Llevo media vida investigando el cante y a los intérpretes de Triana y he tenido la inmensa suerte de conocer a muchos de los buenos artistas del arrabal sevillano, donde viví casi ocho años, concretamente en el Barrio Voluntad. Pero antes de vivir en ese barrio, con 13 años ya trabajaba en un taller de pintura de la calle Constancia, de Antonio Tocino, y algo más tarde, en una sastrería de la calle Trabajo, la de Ángel Sierra. Incluso me casé con una trianera en 1986, nada menos que en la Capilla de los Marineros.
A uno de los cantaores que más traté fue a Antonio González Garzón, El Arenero. Para mí, punto y aparte en el cante de El Zurraque, o sea, en las soleares alfareras. No digo que fuera el más largo de esa escuela, pero tenía una voz muy particular y un temple único. Esas soleares no admiten mucha velocidad en la voz, ni se requieren unas grandes facultades para interpretarlas. De hecho, se estrellaron muchos cantaores que intentaron tenerlas en su repertorio y llevarlas a los discos, sin necesidad de entrar en nombres.
Al parecer, fue el mítico Ramón el Ollero, nacido en la calle Procurador de Triana, quien primero destacó en estas soleares. Era un cantaor largo, de los más enciclopédicos de su tiempo –último tercio del siglo XIX–, pero sobre todo dejó huella en las soleares alfareras. El Arenero nació veinte años después de morir El Ollero, que falleció en Sevilla en 1905, así que no lo pudo escuchar cantar, luego accedería a esa escuela a través de los cantaores más viejos del barrio. El mismo Antonio me dijo una tarde en un bar de Triana que había “mucho cuento con Ramón”, porque hablaban de él personas que jamás lo escucharon cantar.
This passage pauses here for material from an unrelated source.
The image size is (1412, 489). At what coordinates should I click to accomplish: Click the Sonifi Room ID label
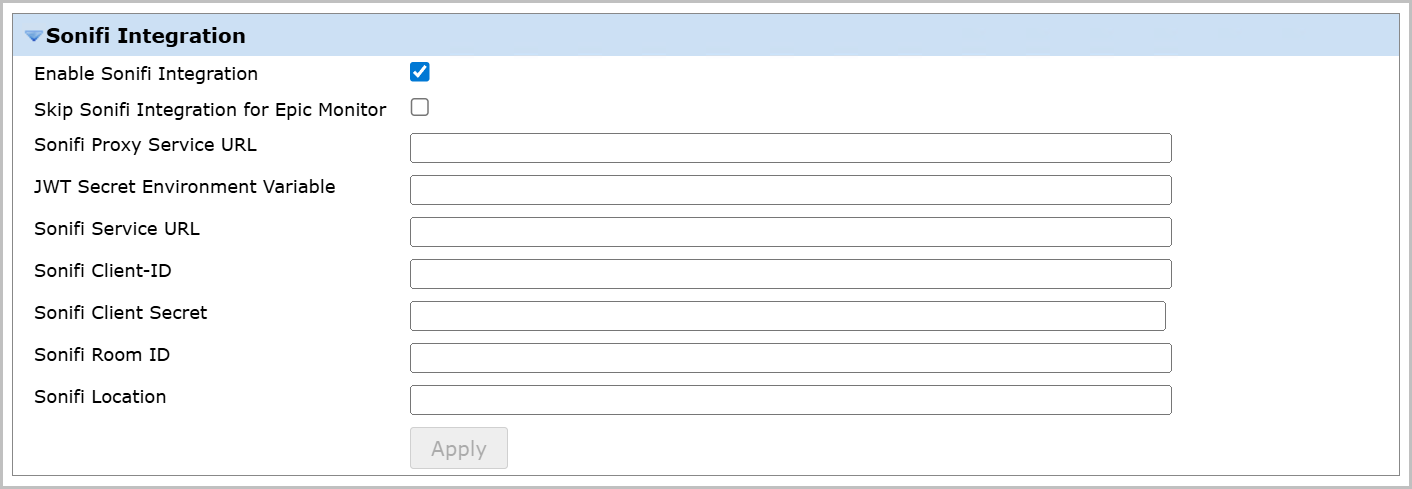102,355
Antonio, además, fue un profesional tardío, su verdadero oficio era el de arenero, de ahí su remoquete artístico. Me contaba que el cante se aprendía entonces, cuando era un niño, en los años treinta del pasado siglo, en las tabernas y en las reuniones de aficionados, y que siempre escuchó hablar muy bien de El Ollero, sobre todo al cantaor trianero Emilio Abadía, quien tampoco pudo escuchar a Ramón Rodríguez Vargas, que así se llamó El Ollero. Emilio nació en 1903, luego supo de su cante a través de cantaores de su tiempo y de viejos aficionados. De Garfias, por ejemplo, el cantaor y sereno de la calle Castilla.
Pero lo cierto es que El Arenero pudo escuchar a buenos intérpretes de esos cantes, como el ya citado Abadía, Manolo Oliver, El Sordillo o Domingo el Alfarero, que aunque tampoco alcanzaron a Ramón, tenían su escuela. Escuché a Antonio el Arenero en reuniones de aficionados, por ejemplo en la casa del odontólogo trianero Paco Parejo, de la calle Alfarería, y muchas veces en los escenarios, pero ya de mayor y con la voz muy gastada, porque era un fumador empedernido. Esa merma de facultades le obligaba a decir el cante a media voz, con unos bajos increíbles y una lentitud de toreo de arte. Vocalizaba de maravilla y cuadraba la soleá a la perfección, a pesar de que el compás no era su fuerte.
Estuvo cantando hasta 2004, año en el que falleció, después de haberse convertido en una de las principales referencias del cante trianero, espejo de otros cantaores como Chiquetete, Paco Taranto o Márquez el Zapatero, entre otros. Pocos cantaores de tan tardía profesionalidad llegaron tan altos, sobre todo en Triana. El Arenero es hoy un clásico del cante por soleá, aunque cantó también por seguiriyas, llegando a bordar A un toro de plaza, el cante de La Josefa. Pero los aficionados lo vamos a recordar siempre por sus melosas, sobrias y profundas soleares alfareras, y por una letra que nunca dejó de cantar:
Sordo como una tapia
y ciego de nacimiento.
Más valía que mi mare
me hubiera parío muerto.
Menudo cantaor era don Antonio. Y menudo personaje. Un cachondo de primera y, sobre todo, un fiel amigo de sus amigos.